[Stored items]
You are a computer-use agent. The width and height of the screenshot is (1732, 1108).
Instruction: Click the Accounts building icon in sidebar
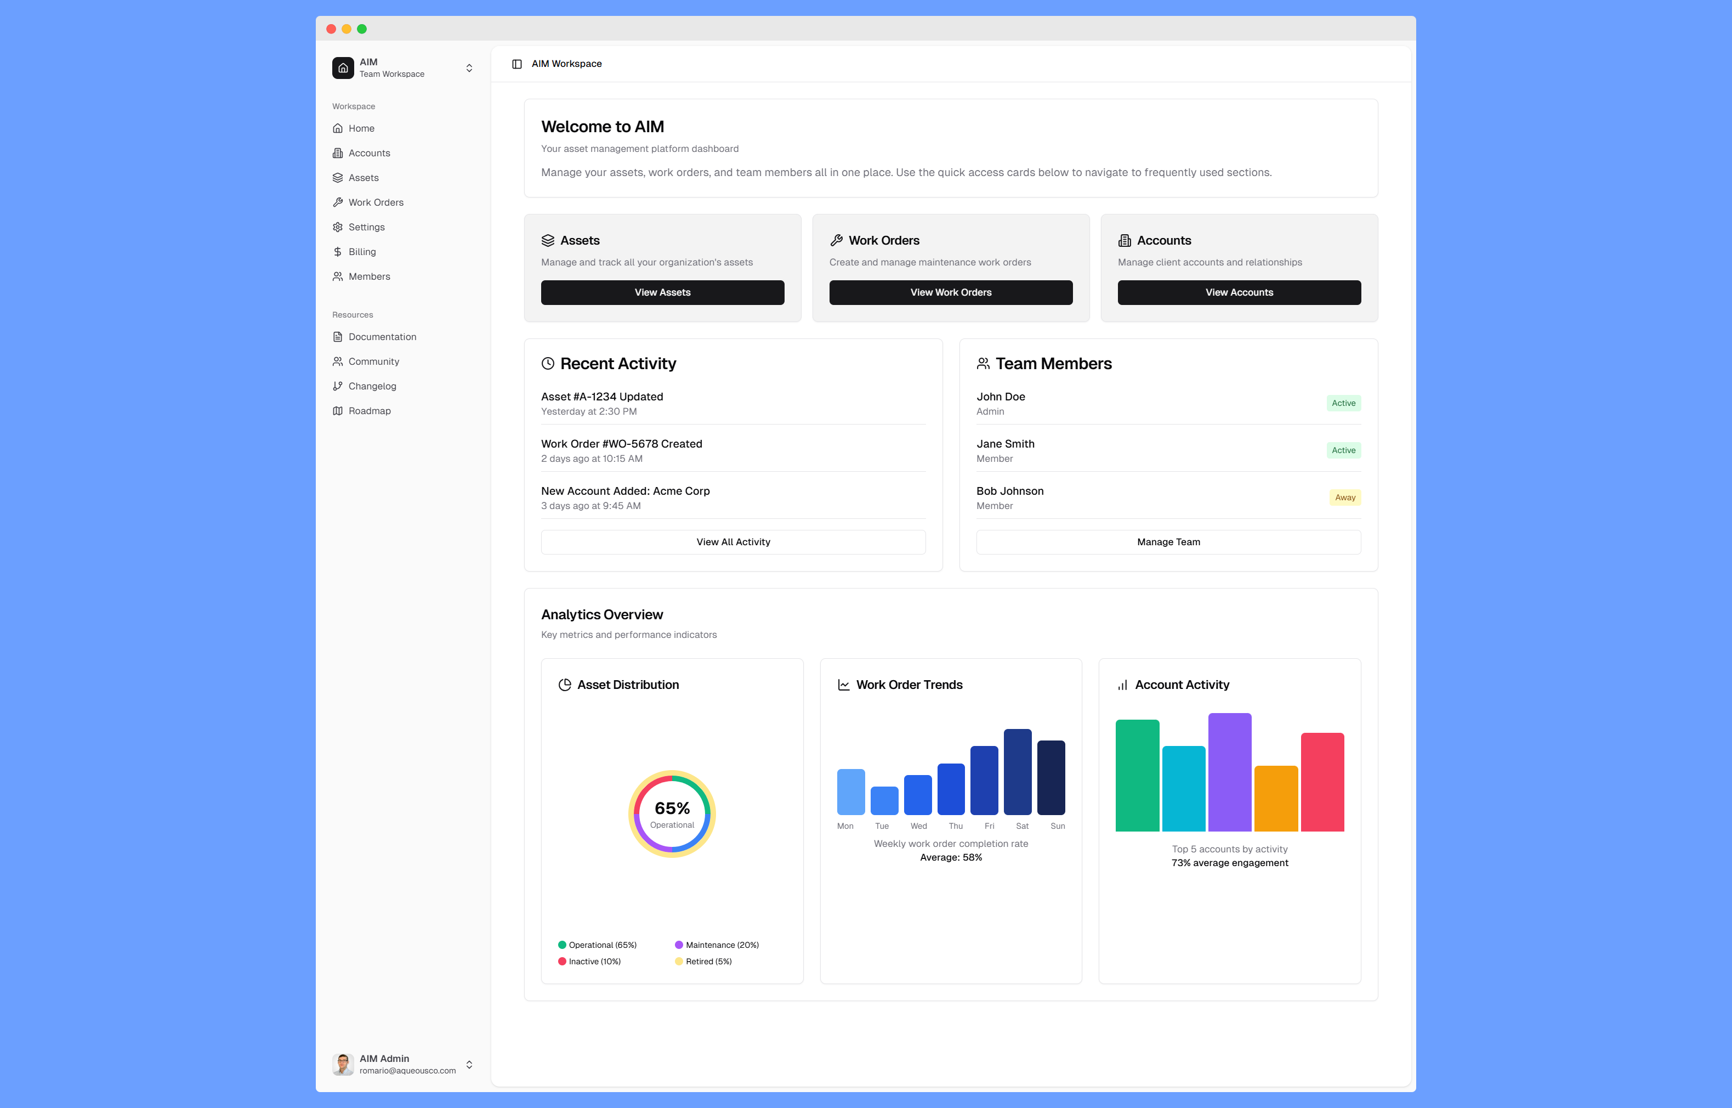point(337,153)
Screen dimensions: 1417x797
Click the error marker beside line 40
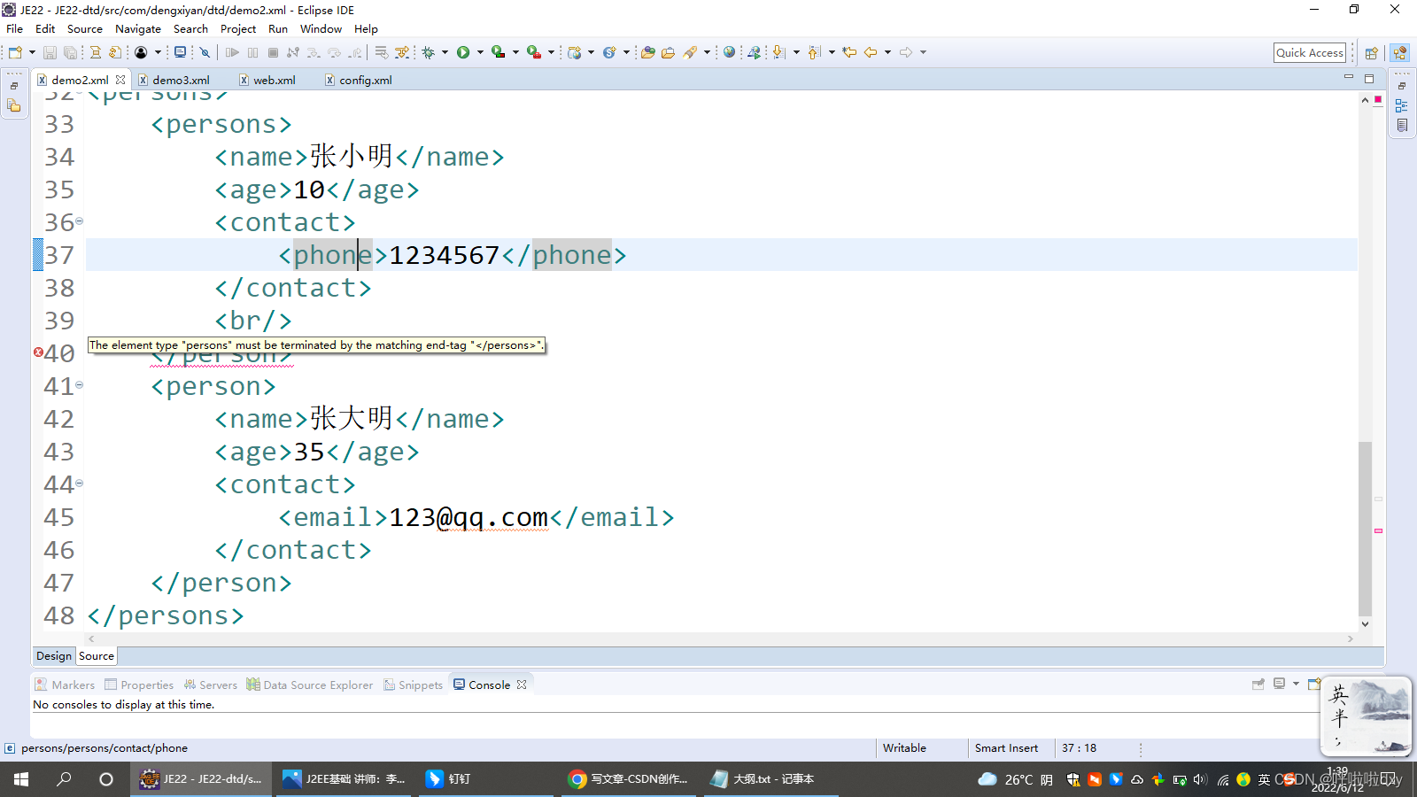[38, 352]
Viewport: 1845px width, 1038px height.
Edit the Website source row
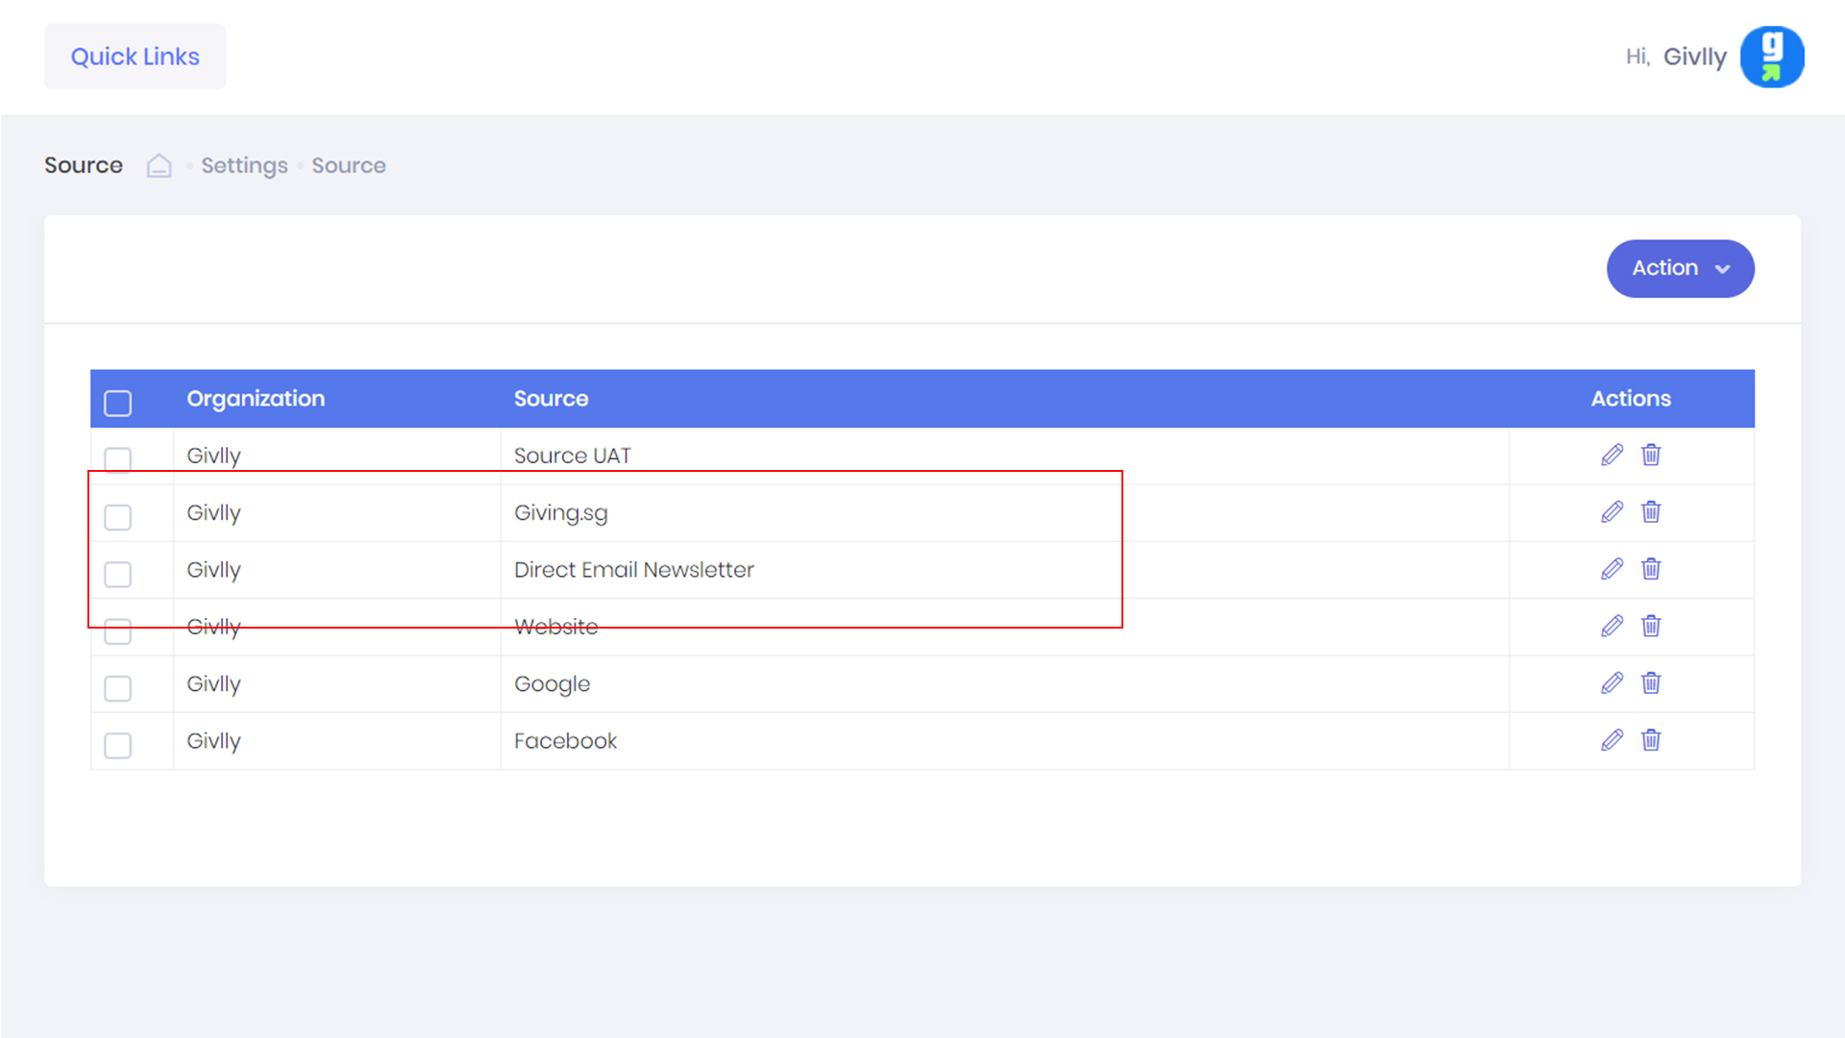(x=1611, y=626)
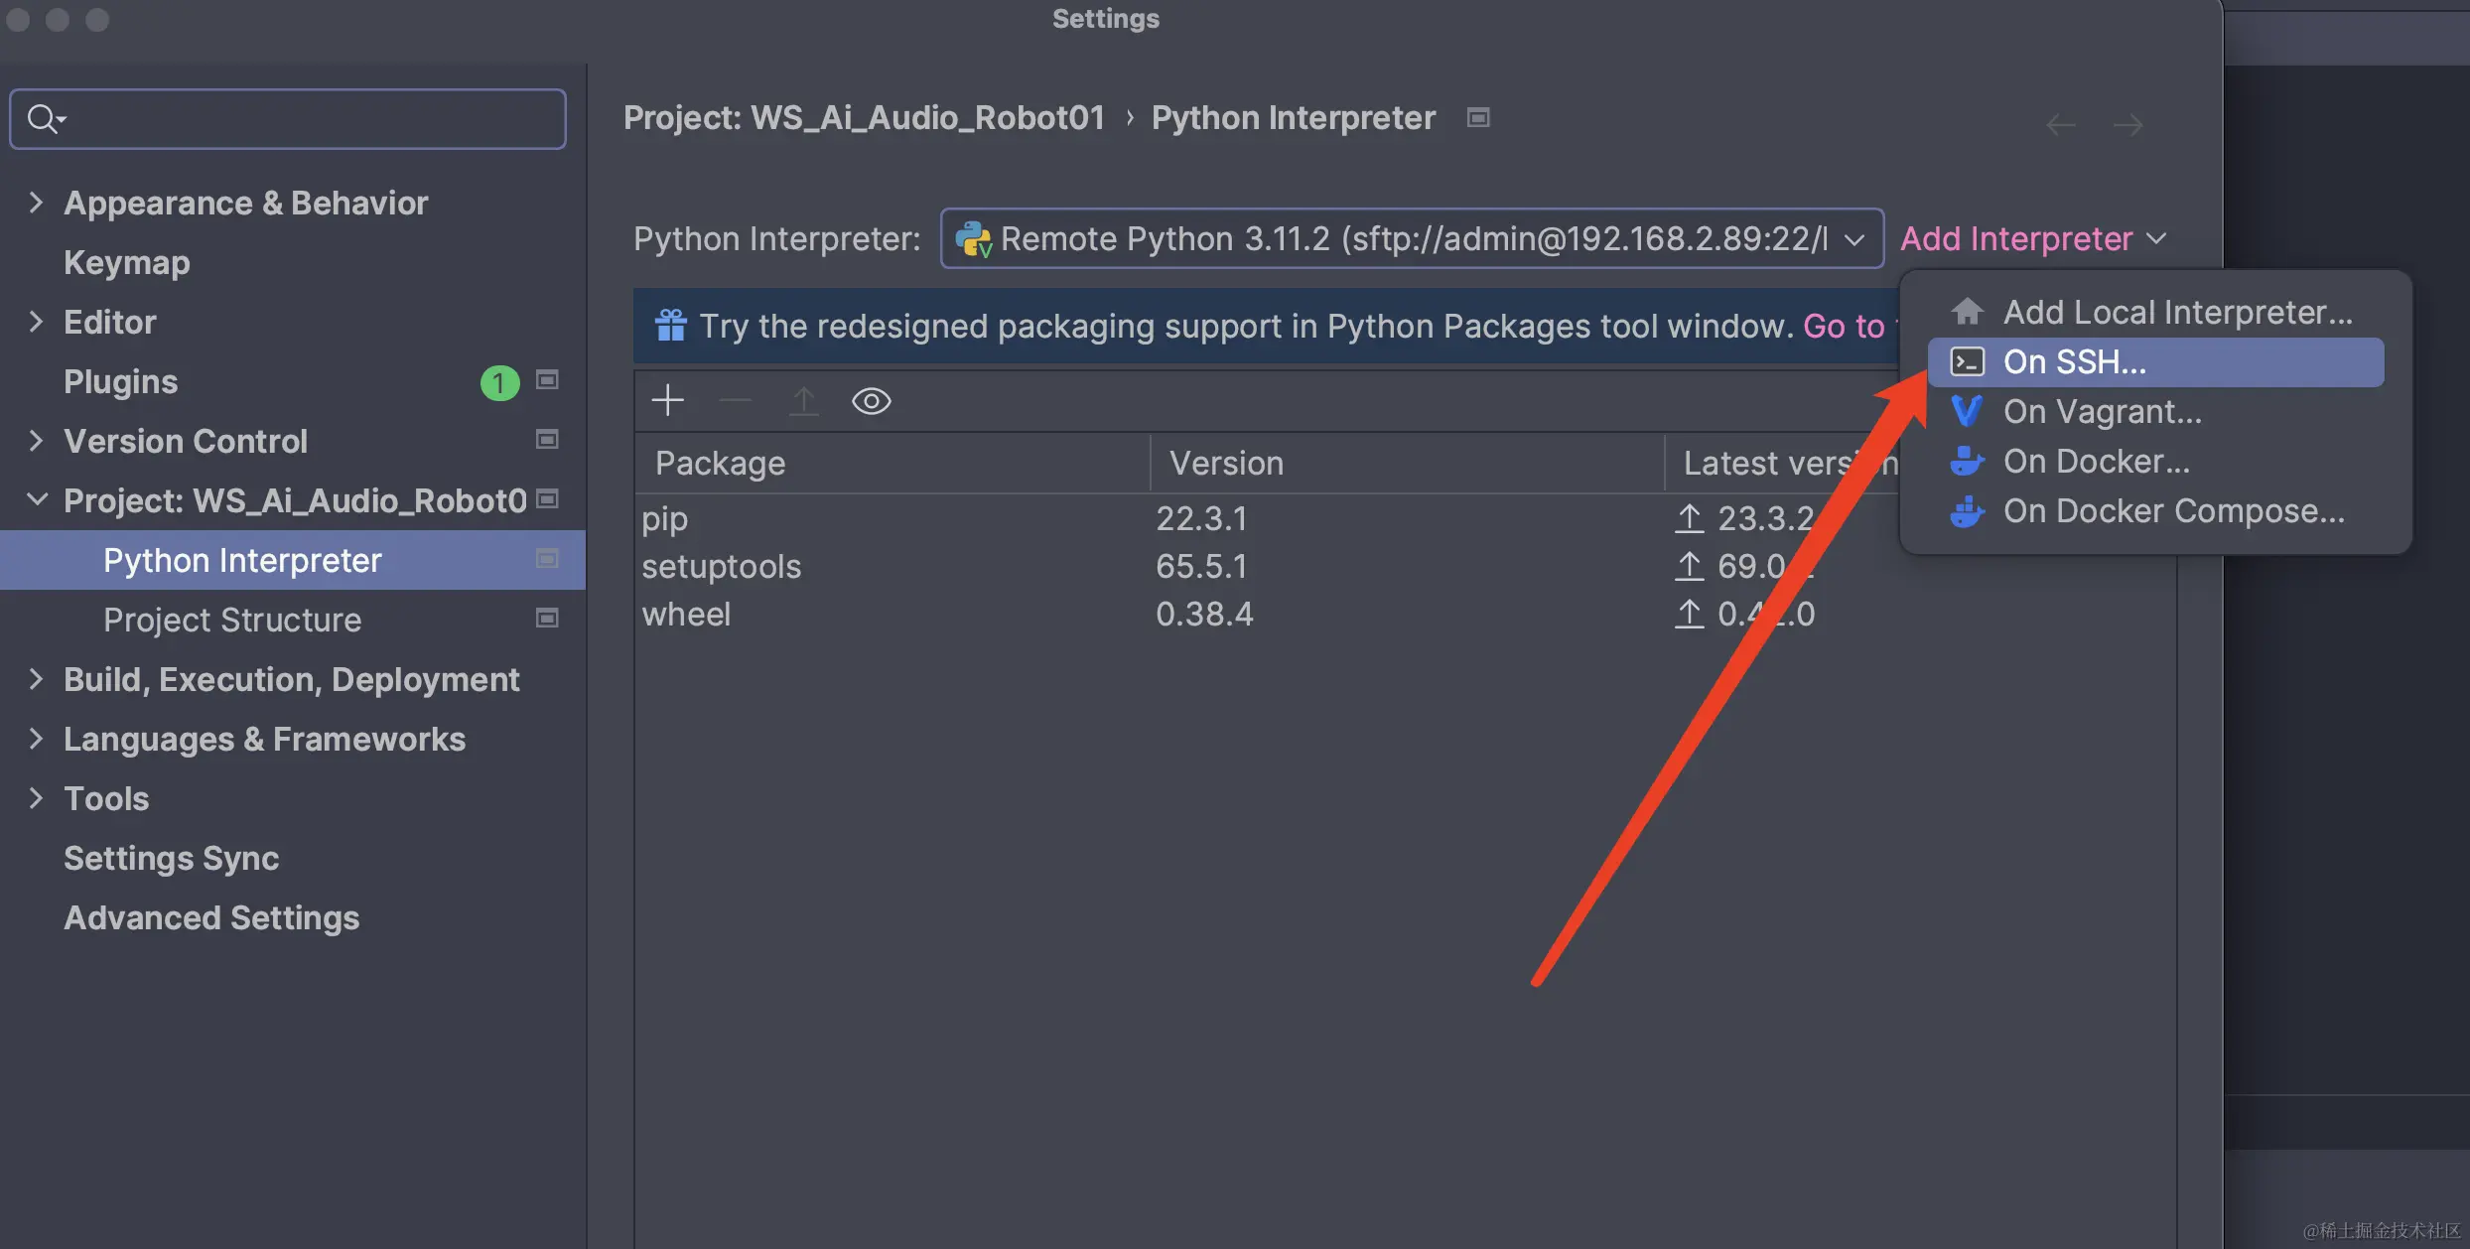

## Work item:
Return the lines above exactly; the images are not part of the copy.

## Answer box:
You are a computer-use agent. The width and height of the screenshot is (1732, 1108).
Instruction: Click the Accounts building icon in sidebar
point(337,153)
Screen dimensions: 1417x797
Click the error marker beside line 40
[38, 352]
Viewport: 1845px width, 1038px height.
Edit the Website source row
(x=1611, y=626)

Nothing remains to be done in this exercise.